One is certainly compelled to read articles about how much NHIS will cost the country but the difficulty with the articles is that we don't know what it is that we are buying. How is one able to debate the reasonableness or otherwise of the costs of NHIS when one has no idea what it is that it represents from the point of the view of the benefit to the consumer-patient in South Africa? This glaring hole in the current debate evidences a worrying omission from the process with which NHIS is being implemented.

In so far as it is proposed that funding proposals may be published by the Government in February 2013, the proposals will need to have a context, being details about the benefits that are available through a NHIS to ordinary South Africans – both employed and unemployed. The debate about NHIS must occur within a legal framework, it must be reverent to the procedurally fair administrative action, which is ultimately the dictator of the process through which a NHIS must proceed for it to meet the requirement of legality - no matter how much it costs. In addition, further debate must be held about whether or not it is even plausible for the NHIS to exist within the confines of the Constitution in so far as the Government would have every citizen compelled to participate in such a scheme.

Constitutional discourse must occur in order for ordinary consumer-patients to understand whether or not they are being compelled to participate in a scheme for which they receive no benefit or a scheme in which they are richly rewarded for their loyalty in both participating and as South Africans enjoying and exercising fundamental rights under the Constitution:

" Of course, sub-Saharan Africa is not Haiti, and no one solution fits all. For the 48 countries, 800 languages, and more than 1000 ethnic groups in Africa, many projects are needed to address specific health problems and conditions. A requisite, however, is that African nations make every reasonable effort to promote and defend human rights. All African national have signed the Universal Declaration of Human Rights, and it is unacceptable that governments can still stand by and watch while people's rights are violated .... As Jonathan Mann stated, health and human rights are 'inextricably linked,' and only when they are taken together is human wellbeing likely to be advanced." (E Shuster "HIV/Aids in Africa: No more slogans" in P Viterbo and K Ngalamulume in Medicine and Health in Africa (2011) at page 97.

Conclusion

Certainly, whilst one is cognisant of the costs of such a large social engineering project, such as NHIS, one must not lose sight of the fact that a part of the engineering process is also a consideration of the benefits to be derived from its implementation. The benefits in this process remain secluded in mystery and shrouded in whispers that are completely in audible to the public.

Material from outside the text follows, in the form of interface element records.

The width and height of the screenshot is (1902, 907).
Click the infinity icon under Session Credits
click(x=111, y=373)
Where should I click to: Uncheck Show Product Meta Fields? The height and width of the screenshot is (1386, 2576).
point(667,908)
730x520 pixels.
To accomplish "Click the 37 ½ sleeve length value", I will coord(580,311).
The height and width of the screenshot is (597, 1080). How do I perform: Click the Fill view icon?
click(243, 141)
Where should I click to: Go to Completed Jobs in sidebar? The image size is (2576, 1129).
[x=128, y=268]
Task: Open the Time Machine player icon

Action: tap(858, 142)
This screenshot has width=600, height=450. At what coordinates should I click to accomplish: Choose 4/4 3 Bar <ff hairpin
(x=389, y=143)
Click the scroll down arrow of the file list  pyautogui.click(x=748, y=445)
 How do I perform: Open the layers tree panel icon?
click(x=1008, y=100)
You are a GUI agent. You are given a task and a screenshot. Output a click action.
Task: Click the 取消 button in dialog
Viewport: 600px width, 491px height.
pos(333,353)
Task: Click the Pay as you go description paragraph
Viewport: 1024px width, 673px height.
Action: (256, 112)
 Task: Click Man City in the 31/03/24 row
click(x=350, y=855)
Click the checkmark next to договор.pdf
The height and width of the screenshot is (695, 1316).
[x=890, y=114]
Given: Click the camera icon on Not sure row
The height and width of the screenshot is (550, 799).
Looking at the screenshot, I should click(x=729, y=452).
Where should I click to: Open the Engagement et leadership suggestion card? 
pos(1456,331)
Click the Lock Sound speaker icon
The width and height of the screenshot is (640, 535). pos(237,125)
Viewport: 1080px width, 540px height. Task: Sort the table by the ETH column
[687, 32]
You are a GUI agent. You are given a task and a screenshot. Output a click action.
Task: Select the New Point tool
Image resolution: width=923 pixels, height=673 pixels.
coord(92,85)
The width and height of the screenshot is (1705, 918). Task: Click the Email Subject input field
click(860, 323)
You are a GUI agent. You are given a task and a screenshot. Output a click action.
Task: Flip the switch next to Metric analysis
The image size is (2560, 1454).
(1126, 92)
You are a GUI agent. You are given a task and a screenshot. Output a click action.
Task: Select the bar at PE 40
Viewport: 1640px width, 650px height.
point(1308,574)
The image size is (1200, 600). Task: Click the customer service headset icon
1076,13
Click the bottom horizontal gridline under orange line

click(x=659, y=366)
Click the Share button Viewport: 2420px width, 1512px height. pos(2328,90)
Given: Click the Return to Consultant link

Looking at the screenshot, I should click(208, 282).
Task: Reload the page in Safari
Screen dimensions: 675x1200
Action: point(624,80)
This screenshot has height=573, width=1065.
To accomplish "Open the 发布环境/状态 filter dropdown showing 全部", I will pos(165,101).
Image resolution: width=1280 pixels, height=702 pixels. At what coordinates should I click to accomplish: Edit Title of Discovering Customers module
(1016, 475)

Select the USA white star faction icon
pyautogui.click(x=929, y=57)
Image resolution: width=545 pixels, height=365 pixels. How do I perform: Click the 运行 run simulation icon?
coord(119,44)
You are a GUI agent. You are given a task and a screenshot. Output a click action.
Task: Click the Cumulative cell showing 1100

The debate cannot meaningfully occur when so much is unknown especially in so far as benefits are concerned, which are a fundamental cornerstone in any NHIS structure along with other currently unaddressed issues such as the creation of a viable public sector that operates out of good quality and reasonably acceptable medical facilities, the existence of sufficient healthcare personnel to see to the needs of all South Africans across the country and an understanding of the South African burden of disease.

The debate that must occur is significant and it is not a debate that is to be dictated alone by costs but also by benefits and the necessity of providing good quality, efficacious and reasonable healthcare services to South Africans. Without a comprehensive debate, turning over the costs of NHIS is futile as no matter what it costs, if the benefits are simply unavailable, inadequate, unreasonable or irrational, the point of a NHIS is simply without merit - whether in law or commerce.

The content of this article is intended to provide a general guide to the subject matter. Specialist advice should be sought about your specific circumstances.